Alex Hanna: As if, as if Jay Z and Beyonce magnanimous--
Safiya Noble: Girl, please do not even get me started. I mean, as if, but I guess if you have like the WNBA celebrated in your commercials, then, you know, you must be on point.
And this is, again, like, perfect advertising to convince people that the things that they are interested in and the people that they, you know, worship or follow are leading them to the right places. And so, you know, that is actually quite different. In fact, it's much more crass and in your face.

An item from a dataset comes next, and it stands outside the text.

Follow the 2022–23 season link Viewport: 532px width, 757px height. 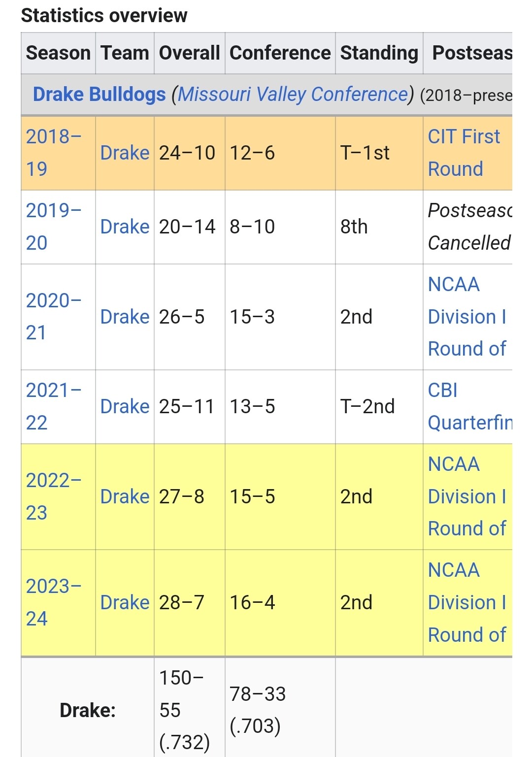click(53, 496)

But, you know, the, the truth is people, I have found this again and again, and Pew, you know, in their, uh, studies on search engine use have found that more than 70 percent of people who use search engines believe that what they find there is credible and trustworthy.
And part of the reason is because when you look for very banal things in the prior logics of search, where people used minimal numbers of keywords, to look for something, right, Alex, to your point, to your, to your baby cousin, because, you know, it's like they just search guinea pigs, um, you know, then, uh, they get a lot of things that are kind of seemingly banal.

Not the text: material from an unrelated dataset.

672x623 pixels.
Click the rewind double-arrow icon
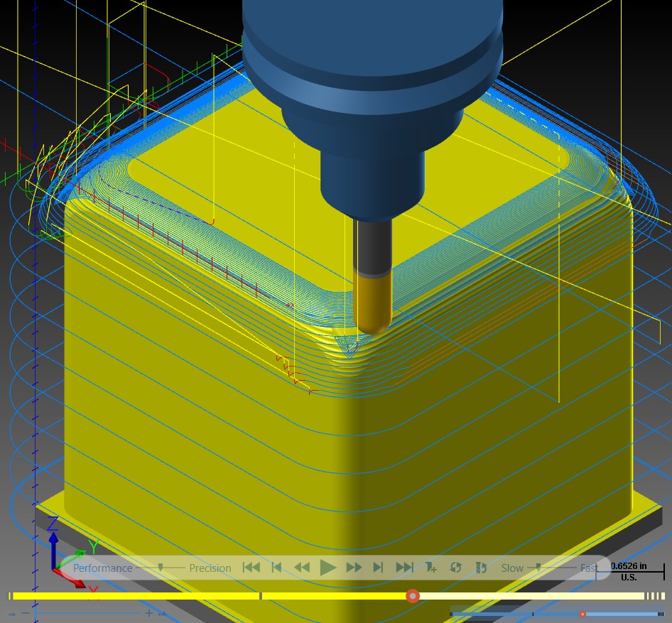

And so they seem not controversial. But when you start asking more complex questions, it completely goes off the rails. And this is the kind of thing that I think, you know, we've all been studying here for a long time. So to me, to see Google moving in the direction of encouraging people to ask more complex questions, especially about society.
You know, I mean, I think we know where this is headed. The harder part is that it's generative AI, you know, this kind of block text and pushing the web pages down as people have said to the center of the earth means, um, Very quickly, you're going to have a generation of people who just trust that the machine has done the right summarization and who will lose sight of all of the contested or multiple or millions of kinds of web pages that they could also have explored.

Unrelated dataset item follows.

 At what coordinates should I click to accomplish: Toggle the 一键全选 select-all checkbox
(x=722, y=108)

Emily M. Bender: Yeah, absolutely. All right. So I'm wondering, there's a lot here that we didn't get to because we got to so much. of your wisdom, which is wonderful. Um, so, um, about those odd results. You have something you want to bring up, Alex?
Alex Hanna: Yeah. I mean, I think a lot of the things I want to, I want to, I want to point out here is basically Google calling it the user's fault.
Um, and, and they, sorry, I got a cat in my hands and she is needy. Um, so yeah, so the, so they start, "In addition to designing AI overviews to optimize for accuracy, we tested the feature extensively before launch. This included robust--" and I'm saying this in the most petulant tone I can. "This included robust red teaming efforts, evaluations with samples of typical user queries, and tests on a proportion of search traffic to see how it performed. But there's nothing quite like having millions of people using the feature with many novel searches. We've also seen nonsensical news searches, seemingly aimed at producing erroneous results."
You know--
Emily M. Bender: We put our synthetic text extruding machine out there. How dare you provoke it to extrude nonsensical synthetic text?
Alex Hanna: Yeah, and then and then they've also said, I love, and then they talk about the fake screenshots and then they also say, "So we'd encourage anyone encountering these screenshots to do a search themselves to check." And I've it's actually quite funny because we were talking about this before we got on air and Safiya and I were like well actually I tried to actually use the tool and it seems like they've like have blocked off this access to maybe a particular set of people.
And, uh, I think, um, on the 404 Media podcast, they were talking about this as well, where I forgot who, uh, who it was. I think it was Emanuel and he was like, well, I also did, did a search and then I messaged Google about it and then they took the AI overviews feature away from me completely. And I'm like, Hmm, can I actually check this out?
So I don't want to sound paranoid, but I'm a little paranoid here.
Safiya Noble: I really tried multiple ways to get into Google Search Labs and to, um, sign up and to like, you know, kick the tires and do all these things. And it's like, you're, that email address, absolutely not. I mean, you could have had a personalized message.
I tried every email that I have, and it was like, no ma'am back off. So I don't know. I'm out here with everybody else. I mean, this is the challenge though, is that we are all out here. We're reverse engineering from these projects because that's the only way we can, we can actually test them as experts.
And, um, you know, I find that to be deeply troubling too, because Uh, you know, well, first of all, we're all working for nonprofits and, um, universities and we're like state employees and our jobs should not be to protect the public from these technologies that can be harmful. And yet we do, I know the 3 of us get up every day, along with many of our colleagues around the world and try to kick the tires on these things.
So, yeah, I think it is interesting to, um, you have to, you have to, in fact, try to give every type of nonsensical, but also realistic, um, you know, queries to these, uh, projects and see what happens. You know, I've always loved to look and see kind of like some of my, um, my own, you know, I, I looked in Google search this morning, cause I, I couldn't get the um, genAI to work, but I did go to right to you know, one of my old trustees, "why are black women?"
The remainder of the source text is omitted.